Canary Testing

You can use TrueFoundry’s AI Gateway to canary test new models or prompts across different environments. This approach leverages load balancing techniques to achieve a different goal: testing new versions or configurations with a small portion of traffic before full deployment.

Example: Test aws/bedrock-llama3 on 10% of the traffic

Suppose you want to introduce aws/bedrock-llama3 into your system but are unsure of its impact. You can create a configuration specifically for testing Llama3 in a staging environment before deploying it to production.
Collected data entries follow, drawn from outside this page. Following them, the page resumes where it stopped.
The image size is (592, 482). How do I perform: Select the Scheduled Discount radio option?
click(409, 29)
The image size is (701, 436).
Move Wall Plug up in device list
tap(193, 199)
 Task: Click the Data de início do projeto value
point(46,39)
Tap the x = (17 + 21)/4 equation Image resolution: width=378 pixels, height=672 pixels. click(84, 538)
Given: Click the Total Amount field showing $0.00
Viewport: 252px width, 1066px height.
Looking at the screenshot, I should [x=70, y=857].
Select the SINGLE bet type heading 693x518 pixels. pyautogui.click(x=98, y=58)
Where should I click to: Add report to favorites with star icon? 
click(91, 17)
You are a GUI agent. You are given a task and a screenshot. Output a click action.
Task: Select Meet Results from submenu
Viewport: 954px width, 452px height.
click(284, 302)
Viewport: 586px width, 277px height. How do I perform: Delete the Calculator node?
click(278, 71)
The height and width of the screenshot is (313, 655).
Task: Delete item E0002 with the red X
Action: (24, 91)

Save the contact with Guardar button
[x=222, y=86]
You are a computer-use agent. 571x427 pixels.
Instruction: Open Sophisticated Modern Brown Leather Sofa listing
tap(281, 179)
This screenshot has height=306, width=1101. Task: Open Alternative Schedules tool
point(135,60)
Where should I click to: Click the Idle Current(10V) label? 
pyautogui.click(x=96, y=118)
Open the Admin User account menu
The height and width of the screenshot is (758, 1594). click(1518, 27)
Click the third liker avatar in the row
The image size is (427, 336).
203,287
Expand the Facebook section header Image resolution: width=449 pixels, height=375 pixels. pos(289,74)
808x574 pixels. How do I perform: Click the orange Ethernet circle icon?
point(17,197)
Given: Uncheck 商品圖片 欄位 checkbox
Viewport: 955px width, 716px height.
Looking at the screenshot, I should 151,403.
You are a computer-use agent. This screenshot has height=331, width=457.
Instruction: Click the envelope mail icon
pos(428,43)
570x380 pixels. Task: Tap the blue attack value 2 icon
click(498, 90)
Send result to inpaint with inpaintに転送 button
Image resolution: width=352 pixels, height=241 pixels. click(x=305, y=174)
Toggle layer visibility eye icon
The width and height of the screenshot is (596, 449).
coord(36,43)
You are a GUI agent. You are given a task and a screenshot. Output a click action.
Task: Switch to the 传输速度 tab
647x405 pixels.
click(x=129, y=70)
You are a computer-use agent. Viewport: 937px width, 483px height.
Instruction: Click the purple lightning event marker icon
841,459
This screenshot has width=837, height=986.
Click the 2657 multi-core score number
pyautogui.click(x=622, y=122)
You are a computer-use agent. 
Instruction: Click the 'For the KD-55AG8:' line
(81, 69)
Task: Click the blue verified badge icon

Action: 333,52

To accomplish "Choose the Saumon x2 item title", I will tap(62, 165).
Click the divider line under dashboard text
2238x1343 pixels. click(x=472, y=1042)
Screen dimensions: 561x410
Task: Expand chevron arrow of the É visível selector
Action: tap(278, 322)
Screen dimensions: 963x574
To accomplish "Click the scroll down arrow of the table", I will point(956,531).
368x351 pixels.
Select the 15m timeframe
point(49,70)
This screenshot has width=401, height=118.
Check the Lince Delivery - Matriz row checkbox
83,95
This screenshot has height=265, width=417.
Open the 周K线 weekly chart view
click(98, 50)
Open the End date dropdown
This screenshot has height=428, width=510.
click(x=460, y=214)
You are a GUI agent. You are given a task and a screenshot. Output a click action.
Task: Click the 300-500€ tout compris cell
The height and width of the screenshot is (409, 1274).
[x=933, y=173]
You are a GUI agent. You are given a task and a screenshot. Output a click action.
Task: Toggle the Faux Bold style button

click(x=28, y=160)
The configuration specification would look like this:

name: canary-test-config
type: gateway-load-balancing-config
# The rules are evaluated in order and once a request matches one rule, 
# the subsequent rules are not checked
rules:
  # Distribute traffic on staging environment with 90% to openai/gpt4 and 10% to aws/bedrock-llama3
  - id: "openai-gpt4-dev-env"
    when:
      metadata:
        env: staging
    load_balance_targets:
      - target: "openai/gpt4"
        weight: 90
      - target: "aws/bedrock-llama3"
        weight: 10

In this configuration, we instruct the gateway to route 10% of the traffic to the aws/bedrock-llama3 model. TrueFoundry manages all necessary request transformations, so there’s no need to modify your existing code.

You can easily set this up as a rule in your load balancing configuration, as shown here

Once the data begins flowing, you can use TrueFoundry’s analytics dashboards to monitor the impact of the new model on metrics such as cost, latency, errors, and feedback.